Work task:
Go through the records below and copy out every line holding "search".

━━━━━━━━

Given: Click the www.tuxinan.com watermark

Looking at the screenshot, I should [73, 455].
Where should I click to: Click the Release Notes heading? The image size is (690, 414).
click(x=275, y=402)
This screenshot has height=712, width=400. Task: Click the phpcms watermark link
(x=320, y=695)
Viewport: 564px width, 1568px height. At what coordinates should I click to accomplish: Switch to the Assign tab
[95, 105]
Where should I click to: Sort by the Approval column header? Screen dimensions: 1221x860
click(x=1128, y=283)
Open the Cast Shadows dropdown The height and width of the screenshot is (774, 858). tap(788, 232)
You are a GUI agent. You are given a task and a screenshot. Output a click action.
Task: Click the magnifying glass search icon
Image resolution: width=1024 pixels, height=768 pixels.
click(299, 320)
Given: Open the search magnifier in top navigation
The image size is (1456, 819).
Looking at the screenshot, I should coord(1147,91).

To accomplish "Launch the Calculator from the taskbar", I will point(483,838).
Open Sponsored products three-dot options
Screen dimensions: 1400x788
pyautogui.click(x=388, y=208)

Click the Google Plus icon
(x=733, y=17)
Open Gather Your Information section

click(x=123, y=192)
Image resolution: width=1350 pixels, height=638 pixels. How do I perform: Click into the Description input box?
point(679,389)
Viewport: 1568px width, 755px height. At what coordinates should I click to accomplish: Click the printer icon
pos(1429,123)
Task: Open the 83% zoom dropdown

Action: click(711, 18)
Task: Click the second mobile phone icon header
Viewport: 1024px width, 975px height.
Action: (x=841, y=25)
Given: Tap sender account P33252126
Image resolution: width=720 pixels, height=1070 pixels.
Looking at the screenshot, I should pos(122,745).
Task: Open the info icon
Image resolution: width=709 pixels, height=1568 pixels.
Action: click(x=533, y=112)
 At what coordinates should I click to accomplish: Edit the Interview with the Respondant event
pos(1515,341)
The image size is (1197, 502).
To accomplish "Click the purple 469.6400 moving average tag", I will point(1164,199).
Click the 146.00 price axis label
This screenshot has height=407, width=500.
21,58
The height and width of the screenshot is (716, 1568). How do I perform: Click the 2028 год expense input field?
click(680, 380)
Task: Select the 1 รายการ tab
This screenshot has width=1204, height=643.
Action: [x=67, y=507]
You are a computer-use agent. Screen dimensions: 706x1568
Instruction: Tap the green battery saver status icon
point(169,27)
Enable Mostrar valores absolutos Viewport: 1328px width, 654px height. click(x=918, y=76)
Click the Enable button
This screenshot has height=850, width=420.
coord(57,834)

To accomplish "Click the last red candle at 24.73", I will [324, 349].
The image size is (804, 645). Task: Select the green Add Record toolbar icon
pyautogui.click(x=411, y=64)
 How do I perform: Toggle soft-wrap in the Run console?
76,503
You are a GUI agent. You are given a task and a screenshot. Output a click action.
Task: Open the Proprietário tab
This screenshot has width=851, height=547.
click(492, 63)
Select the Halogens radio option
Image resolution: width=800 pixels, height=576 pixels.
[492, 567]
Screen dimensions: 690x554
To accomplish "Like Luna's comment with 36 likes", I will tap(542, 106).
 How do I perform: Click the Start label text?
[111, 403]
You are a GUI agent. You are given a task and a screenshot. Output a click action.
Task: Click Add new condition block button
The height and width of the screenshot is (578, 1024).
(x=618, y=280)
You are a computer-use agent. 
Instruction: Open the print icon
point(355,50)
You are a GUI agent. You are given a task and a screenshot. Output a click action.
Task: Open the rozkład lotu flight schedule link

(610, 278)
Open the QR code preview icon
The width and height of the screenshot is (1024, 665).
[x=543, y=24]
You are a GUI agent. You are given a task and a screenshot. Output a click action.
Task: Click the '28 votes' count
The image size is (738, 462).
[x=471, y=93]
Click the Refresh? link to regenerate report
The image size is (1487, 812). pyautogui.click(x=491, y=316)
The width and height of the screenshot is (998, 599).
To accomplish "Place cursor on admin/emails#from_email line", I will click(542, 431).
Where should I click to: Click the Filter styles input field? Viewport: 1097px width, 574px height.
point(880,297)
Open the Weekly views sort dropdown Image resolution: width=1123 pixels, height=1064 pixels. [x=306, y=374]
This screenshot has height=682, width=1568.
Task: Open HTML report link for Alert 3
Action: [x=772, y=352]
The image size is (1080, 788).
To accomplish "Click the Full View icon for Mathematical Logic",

━━━━━━━━

Solution:
Task: Click the magnifying glass search icon
Given: Open the search magnifier in top navigation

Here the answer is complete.